## Listed records
========================================

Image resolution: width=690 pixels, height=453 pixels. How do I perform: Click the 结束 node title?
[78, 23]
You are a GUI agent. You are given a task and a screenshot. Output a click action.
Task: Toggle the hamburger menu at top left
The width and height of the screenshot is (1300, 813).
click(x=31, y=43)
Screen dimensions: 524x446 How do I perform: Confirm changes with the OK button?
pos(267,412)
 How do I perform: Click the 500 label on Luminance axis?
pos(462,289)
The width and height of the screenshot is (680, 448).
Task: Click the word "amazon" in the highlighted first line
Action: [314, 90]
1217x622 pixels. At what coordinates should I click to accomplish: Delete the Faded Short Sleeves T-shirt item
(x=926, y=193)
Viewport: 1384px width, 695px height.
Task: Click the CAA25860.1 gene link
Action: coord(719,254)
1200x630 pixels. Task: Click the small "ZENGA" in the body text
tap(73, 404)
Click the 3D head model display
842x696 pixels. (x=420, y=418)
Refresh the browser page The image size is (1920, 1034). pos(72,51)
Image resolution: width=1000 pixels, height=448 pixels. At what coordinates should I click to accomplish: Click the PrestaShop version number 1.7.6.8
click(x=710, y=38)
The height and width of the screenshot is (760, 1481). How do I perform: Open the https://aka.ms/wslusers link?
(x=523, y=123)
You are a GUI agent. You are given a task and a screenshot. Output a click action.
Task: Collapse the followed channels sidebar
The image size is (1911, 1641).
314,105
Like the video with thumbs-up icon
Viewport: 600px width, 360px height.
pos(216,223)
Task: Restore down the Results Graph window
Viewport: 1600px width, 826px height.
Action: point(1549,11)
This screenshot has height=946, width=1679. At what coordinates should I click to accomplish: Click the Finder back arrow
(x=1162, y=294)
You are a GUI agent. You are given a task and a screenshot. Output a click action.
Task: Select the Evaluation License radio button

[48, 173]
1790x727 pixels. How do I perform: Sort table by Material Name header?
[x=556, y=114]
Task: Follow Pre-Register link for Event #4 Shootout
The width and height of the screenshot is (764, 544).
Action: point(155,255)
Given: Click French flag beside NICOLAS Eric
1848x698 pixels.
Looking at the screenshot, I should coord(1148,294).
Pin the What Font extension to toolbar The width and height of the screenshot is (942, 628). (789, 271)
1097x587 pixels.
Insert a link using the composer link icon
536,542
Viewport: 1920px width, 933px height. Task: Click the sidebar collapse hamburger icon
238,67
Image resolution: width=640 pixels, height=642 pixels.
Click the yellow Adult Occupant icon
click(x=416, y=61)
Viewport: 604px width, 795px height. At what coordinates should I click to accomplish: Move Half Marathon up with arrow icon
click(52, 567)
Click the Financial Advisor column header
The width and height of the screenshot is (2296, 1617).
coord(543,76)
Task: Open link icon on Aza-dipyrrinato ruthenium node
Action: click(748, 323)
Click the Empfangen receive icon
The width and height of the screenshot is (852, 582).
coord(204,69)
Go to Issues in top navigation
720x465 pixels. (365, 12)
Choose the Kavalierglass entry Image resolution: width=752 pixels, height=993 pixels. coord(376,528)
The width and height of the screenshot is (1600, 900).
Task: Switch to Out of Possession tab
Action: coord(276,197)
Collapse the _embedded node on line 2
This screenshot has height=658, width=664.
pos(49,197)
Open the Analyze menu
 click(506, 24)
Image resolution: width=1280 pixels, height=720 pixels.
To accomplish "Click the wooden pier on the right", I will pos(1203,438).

========================================

## Your task
Final part of the records: return the line that contains "Choose the Kavalierglass" and every line after it, exactly, with no other lines added.

## Exercise response
Choose the Kavalierglass entry Image resolution: width=752 pixels, height=993 pixels. coord(376,528)
The width and height of the screenshot is (1600, 900).
Task: Switch to Out of Possession tab
Action: coord(276,197)
Collapse the _embedded node on line 2
This screenshot has height=658, width=664.
pos(49,197)
Open the Analyze menu
 click(506, 24)
Image resolution: width=1280 pixels, height=720 pixels.
To accomplish "Click the wooden pier on the right", I will pos(1203,438).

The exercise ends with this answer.